The hardest part of being a pet parent is that final parting. While it is entirely normal to grieve for a lost pet, unfortunately many people are left with regrets or feelings of guilt over their pet's passing. Of course, the vast majority of pet parents are loving, caring people who did their very best and made a responsible decision to end their pet's suffering. However, the pet's absence leaves such a gaping hole that questions such as "What if.." and "Why didn't I…" haunt the individual.
A final parting is never going to be easy. But by preparing, it's possible to experience a sense of peace, where grieving is done in a healthy way and you are able to appreciate the pet's life rather than focus on their death.
It is human nature to deny the obvious. When a pet is terminally ill, we tend to 'move the goal post.' This is a good and a bad thing. For example, the house-trained dog who is now incontinent, is never punished but quietly cleaned up and made comfortable. But the danger of accepting this new state of affairs is failing to recognize how, in his younger life, soiling himself would have been hugely distressing.
Avoid entering a state of denial about what is in front of your eyes. Be realistic about your pet's actual quality of life and how much they have changed. It can be helpful to write down what your pet enjoyed doing most in their younger years, and then comparing this to how they are now. Doing this helps with end-of-life decision making, and reduces feelings of guilt.
Don't bottle up your emotions. Identify like-minded people, perhaps other dog walkers or friends with cats, who can understand the pain you are going through. At each stage talk to them about your concerns, doubts, fears, and sadness.
OK, not everyone understands the impact of losing a beloved pet. If this is the case, know this is their loss not yours, and chose to confide in someone else.
When your pet is nearing the end, don't stay home with them all the time. It may be tempting to spend every last moment by their side, but in fact, most pets prefer a normal routine, which includes you going to work as usual. In addition, you then have 'normal' to return to after their passing and the healing company of people who know and understand your recent loss.
A dignified, pain-free passing can be a source of great comfort to those left behind. Don't be afraid to discuss and plan with family, how you want the pet to pass. This could mean the vet visiting the home or taking the pet to the clinic.
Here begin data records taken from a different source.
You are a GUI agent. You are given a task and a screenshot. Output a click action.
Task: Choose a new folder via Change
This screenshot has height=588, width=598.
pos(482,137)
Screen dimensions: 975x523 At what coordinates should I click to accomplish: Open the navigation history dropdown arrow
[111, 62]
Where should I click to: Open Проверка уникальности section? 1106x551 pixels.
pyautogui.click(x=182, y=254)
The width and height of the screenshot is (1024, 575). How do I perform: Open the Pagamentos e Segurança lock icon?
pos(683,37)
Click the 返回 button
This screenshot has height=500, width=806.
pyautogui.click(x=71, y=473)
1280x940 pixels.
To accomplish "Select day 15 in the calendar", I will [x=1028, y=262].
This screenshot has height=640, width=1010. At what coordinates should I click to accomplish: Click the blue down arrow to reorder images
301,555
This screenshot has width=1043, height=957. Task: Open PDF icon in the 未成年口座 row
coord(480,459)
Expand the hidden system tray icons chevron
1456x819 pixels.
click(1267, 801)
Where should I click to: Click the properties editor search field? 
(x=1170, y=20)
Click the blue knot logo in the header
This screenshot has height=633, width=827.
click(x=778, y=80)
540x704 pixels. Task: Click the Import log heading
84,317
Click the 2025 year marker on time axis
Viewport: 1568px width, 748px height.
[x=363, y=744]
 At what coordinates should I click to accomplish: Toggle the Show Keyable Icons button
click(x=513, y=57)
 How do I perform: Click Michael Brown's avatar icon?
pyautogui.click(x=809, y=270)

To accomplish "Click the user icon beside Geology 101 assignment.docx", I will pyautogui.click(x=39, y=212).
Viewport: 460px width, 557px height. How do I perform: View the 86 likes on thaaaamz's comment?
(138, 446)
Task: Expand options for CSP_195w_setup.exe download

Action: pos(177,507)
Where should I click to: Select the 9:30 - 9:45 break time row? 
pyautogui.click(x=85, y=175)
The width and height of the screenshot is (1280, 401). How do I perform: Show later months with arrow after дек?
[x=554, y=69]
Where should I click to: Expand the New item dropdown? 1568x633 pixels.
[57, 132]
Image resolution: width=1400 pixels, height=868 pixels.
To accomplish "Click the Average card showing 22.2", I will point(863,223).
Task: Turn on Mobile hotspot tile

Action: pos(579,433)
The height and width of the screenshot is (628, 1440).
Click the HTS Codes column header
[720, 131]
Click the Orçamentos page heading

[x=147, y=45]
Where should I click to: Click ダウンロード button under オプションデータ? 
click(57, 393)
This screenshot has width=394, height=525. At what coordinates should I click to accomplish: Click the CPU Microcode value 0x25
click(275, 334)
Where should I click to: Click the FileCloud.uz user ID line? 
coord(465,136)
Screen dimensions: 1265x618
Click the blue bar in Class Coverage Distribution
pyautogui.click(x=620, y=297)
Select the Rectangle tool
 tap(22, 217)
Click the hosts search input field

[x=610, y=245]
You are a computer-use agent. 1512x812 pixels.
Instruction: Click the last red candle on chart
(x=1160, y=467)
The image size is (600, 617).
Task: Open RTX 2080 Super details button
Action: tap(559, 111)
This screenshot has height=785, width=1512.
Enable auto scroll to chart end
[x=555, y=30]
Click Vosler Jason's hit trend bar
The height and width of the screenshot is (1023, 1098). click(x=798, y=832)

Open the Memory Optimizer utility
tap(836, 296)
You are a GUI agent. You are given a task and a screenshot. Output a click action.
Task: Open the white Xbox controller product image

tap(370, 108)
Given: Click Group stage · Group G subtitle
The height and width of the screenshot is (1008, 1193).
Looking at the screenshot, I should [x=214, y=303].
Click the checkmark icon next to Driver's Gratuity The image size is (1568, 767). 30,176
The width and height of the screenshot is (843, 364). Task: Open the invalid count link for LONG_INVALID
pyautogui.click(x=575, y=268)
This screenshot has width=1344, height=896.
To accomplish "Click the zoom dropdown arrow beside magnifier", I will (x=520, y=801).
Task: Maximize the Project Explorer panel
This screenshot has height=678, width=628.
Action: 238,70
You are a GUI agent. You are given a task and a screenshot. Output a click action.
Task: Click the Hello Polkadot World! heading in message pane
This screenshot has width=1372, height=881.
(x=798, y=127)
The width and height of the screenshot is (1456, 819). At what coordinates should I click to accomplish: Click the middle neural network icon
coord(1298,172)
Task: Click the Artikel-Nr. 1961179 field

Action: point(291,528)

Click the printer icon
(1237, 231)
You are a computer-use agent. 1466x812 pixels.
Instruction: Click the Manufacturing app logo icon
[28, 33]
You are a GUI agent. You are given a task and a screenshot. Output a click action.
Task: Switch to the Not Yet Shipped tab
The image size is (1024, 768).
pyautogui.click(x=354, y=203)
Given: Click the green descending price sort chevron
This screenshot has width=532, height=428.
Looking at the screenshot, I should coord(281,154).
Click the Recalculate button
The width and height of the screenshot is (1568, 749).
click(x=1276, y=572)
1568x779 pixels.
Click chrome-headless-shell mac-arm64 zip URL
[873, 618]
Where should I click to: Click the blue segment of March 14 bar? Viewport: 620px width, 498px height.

Think about where your pet is most relaxed and what would cause the least amount of stress. Discuss your wishes with the vet, who may be able to suggest sedation for the anxious animal or even a visit to place a catheter, ahead of the actual passing.
Part of that planning includes telling the pet how much you love them, and thinking about what you might regret leaving unsaid.
It isn't betraying your pet to plan for whether to bury or cremate them. Speak to the vet about the practicalities ahead of time. This allows you to fully concentrate on the pet, on the day itself, while knowing the arrangements for afterwards are taken care of.
And finally, allow yourself to grieve.
However, for some people the sense of loss is overwhelming and they struggle to cope. If this happens, please, speak to your vet who can put you in touch with a grief counselor who specializes in pet loss. They can suggest ways of coming to terms with that empty basket and ease your understandable sense of despair.